> [Directions] Copy each entry as written.

> [Records shown]
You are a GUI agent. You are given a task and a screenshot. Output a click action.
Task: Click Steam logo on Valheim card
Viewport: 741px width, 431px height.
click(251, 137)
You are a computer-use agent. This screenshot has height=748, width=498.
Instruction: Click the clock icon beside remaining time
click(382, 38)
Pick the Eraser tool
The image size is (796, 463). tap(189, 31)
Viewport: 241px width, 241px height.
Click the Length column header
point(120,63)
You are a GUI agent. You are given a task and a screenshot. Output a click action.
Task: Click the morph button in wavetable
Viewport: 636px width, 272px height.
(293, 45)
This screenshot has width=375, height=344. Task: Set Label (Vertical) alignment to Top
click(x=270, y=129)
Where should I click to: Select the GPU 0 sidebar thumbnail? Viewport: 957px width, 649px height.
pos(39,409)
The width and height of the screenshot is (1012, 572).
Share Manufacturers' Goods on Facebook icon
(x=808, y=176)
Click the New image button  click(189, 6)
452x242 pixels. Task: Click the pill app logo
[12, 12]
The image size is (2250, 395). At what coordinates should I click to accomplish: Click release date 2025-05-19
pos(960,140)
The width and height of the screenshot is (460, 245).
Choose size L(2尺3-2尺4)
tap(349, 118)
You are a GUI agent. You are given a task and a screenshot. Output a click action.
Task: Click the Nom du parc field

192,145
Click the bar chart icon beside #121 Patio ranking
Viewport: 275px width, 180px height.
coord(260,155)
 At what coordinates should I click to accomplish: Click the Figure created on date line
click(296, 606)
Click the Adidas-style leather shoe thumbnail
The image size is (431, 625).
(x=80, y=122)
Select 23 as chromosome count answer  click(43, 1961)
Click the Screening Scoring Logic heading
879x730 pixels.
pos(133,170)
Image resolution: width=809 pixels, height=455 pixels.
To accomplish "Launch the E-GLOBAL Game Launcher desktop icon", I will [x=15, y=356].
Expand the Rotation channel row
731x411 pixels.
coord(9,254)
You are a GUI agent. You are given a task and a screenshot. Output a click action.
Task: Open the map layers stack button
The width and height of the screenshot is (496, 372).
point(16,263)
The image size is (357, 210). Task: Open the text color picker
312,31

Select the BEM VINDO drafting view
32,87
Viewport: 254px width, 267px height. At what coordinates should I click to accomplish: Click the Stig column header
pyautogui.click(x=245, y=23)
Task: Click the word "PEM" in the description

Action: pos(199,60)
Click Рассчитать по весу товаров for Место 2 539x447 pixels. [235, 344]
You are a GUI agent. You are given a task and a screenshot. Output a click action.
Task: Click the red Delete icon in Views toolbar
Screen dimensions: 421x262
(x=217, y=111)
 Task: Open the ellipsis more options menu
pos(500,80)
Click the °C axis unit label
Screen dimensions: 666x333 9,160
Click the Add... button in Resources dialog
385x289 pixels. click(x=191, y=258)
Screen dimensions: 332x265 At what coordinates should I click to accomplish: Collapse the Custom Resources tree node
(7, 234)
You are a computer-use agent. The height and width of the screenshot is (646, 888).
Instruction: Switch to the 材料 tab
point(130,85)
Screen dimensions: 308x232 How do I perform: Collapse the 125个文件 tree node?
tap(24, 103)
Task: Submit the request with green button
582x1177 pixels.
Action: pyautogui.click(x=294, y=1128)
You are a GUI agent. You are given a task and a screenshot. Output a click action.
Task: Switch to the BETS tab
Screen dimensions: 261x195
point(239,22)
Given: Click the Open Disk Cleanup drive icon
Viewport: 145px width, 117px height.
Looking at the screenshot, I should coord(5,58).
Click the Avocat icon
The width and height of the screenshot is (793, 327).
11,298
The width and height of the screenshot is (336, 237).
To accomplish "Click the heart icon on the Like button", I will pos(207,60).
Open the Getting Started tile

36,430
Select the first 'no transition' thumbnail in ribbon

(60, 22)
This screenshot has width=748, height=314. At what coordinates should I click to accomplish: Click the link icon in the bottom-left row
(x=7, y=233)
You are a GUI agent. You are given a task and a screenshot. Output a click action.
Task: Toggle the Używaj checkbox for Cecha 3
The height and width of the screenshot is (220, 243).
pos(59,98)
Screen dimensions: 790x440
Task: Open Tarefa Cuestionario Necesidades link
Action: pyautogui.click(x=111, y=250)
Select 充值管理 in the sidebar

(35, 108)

> [Written reply]
You are a GUI agent. You are given a task and a screenshot. Output a click action.
Task: Click Steam logo on Valheim card
Viewport: 741px width, 431px height.
click(251, 137)
You are a computer-use agent. This screenshot has height=748, width=498.
Instruction: Click the clock icon beside remaining time
click(382, 38)
Pick the Eraser tool
The image size is (796, 463). tap(189, 31)
Viewport: 241px width, 241px height.
Click the Length column header
point(120,63)
You are a GUI agent. You are given a task and a screenshot. Output a click action.
Task: Click the morph button in wavetable
Viewport: 636px width, 272px height.
(293, 45)
This screenshot has width=375, height=344. Task: Set Label (Vertical) alignment to Top
click(x=270, y=129)
Where should I click to: Select the GPU 0 sidebar thumbnail? Viewport: 957px width, 649px height.
pos(39,409)
The width and height of the screenshot is (1012, 572).
Share Manufacturers' Goods on Facebook icon
(x=808, y=176)
Click the New image button  click(189, 6)
452x242 pixels. Task: Click the pill app logo
[12, 12]
The image size is (2250, 395). At what coordinates should I click to accomplish: Click release date 2025-05-19
pos(960,140)
The width and height of the screenshot is (460, 245).
Choose size L(2尺3-2尺4)
tap(349, 118)
You are a GUI agent. You are given a task and a screenshot. Output a click action.
Task: Click the Nom du parc field

192,145
Click the bar chart icon beside #121 Patio ranking
Viewport: 275px width, 180px height.
coord(260,155)
 At what coordinates should I click to accomplish: Click the Figure created on date line
click(296, 606)
Click the Adidas-style leather shoe thumbnail
The image size is (431, 625).
(x=80, y=122)
Select 23 as chromosome count answer  click(43, 1961)
Click the Screening Scoring Logic heading
879x730 pixels.
pos(133,170)
Image resolution: width=809 pixels, height=455 pixels.
To accomplish "Launch the E-GLOBAL Game Launcher desktop icon", I will [x=15, y=356].
Expand the Rotation channel row
731x411 pixels.
coord(9,254)
You are a GUI agent. You are given a task and a screenshot. Output a click action.
Task: Open the map layers stack button
The width and height of the screenshot is (496, 372).
point(16,263)
The image size is (357, 210). Task: Open the text color picker
312,31

Select the BEM VINDO drafting view
32,87
Viewport: 254px width, 267px height. At what coordinates should I click to accomplish: Click the Stig column header
pyautogui.click(x=245, y=23)
Task: Click the word "PEM" in the description

Action: pos(199,60)
Click Рассчитать по весу товаров for Место 2 539x447 pixels. [235, 344]
You are a GUI agent. You are given a task and a screenshot. Output a click action.
Task: Click the red Delete icon in Views toolbar
Screen dimensions: 421x262
(x=217, y=111)
 Task: Open the ellipsis more options menu
pos(500,80)
Click the °C axis unit label
Screen dimensions: 666x333 9,160
Click the Add... button in Resources dialog
385x289 pixels. click(x=191, y=258)
Screen dimensions: 332x265 At what coordinates should I click to accomplish: Collapse the Custom Resources tree node
(7, 234)
You are a computer-use agent. The height and width of the screenshot is (646, 888).
Instruction: Switch to the 材料 tab
point(130,85)
Screen dimensions: 308x232 How do I perform: Collapse the 125个文件 tree node?
tap(24, 103)
Task: Submit the request with green button
582x1177 pixels.
Action: pyautogui.click(x=294, y=1128)
You are a GUI agent. You are given a task and a screenshot. Output a click action.
Task: Switch to the BETS tab
Screen dimensions: 261x195
point(239,22)
Given: Click the Open Disk Cleanup drive icon
Viewport: 145px width, 117px height.
Looking at the screenshot, I should coord(5,58).
Click the Avocat icon
The width and height of the screenshot is (793, 327).
11,298
The width and height of the screenshot is (336, 237).
To accomplish "Click the heart icon on the Like button", I will pos(207,60).
Open the Getting Started tile

36,430
Select the first 'no transition' thumbnail in ribbon

(60, 22)
This screenshot has width=748, height=314. At what coordinates should I click to accomplish: Click the link icon in the bottom-left row
(x=7, y=233)
You are a GUI agent. You are given a task and a screenshot. Output a click action.
Task: Toggle the Używaj checkbox for Cecha 3
The height and width of the screenshot is (220, 243).
pos(59,98)
Screen dimensions: 790x440
Task: Open Tarefa Cuestionario Necesidades link
Action: pyautogui.click(x=111, y=250)
Select 充值管理 in the sidebar

(35, 108)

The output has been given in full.